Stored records
===

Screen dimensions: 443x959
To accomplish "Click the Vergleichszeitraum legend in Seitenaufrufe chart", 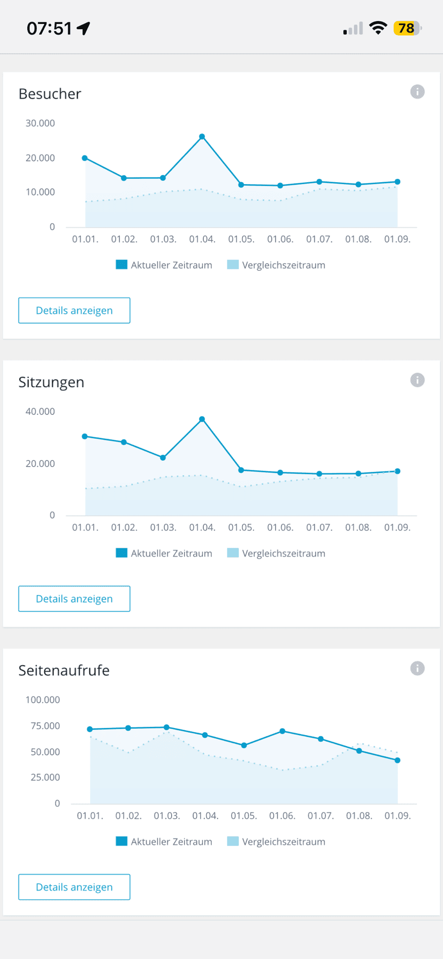I will (x=276, y=842).
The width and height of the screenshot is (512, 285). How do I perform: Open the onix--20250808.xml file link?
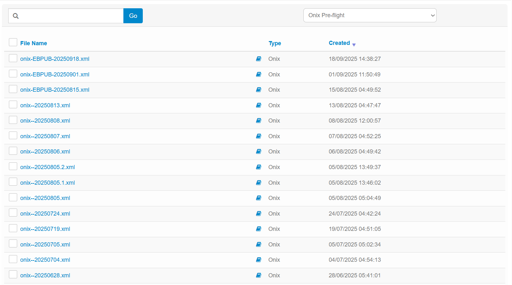pos(45,121)
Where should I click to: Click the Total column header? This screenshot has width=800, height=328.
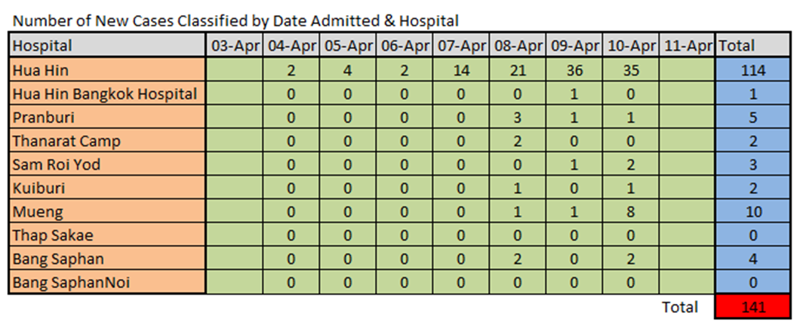[x=754, y=45]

===

* [Directions]
Set down exactly the lines of the entries above from the one holding "Where should I" through the last one, including both, with the pictures left out.

* [Response to the task]
Where should I click to: Click the Total column header? This screenshot has width=800, height=328.
[x=754, y=45]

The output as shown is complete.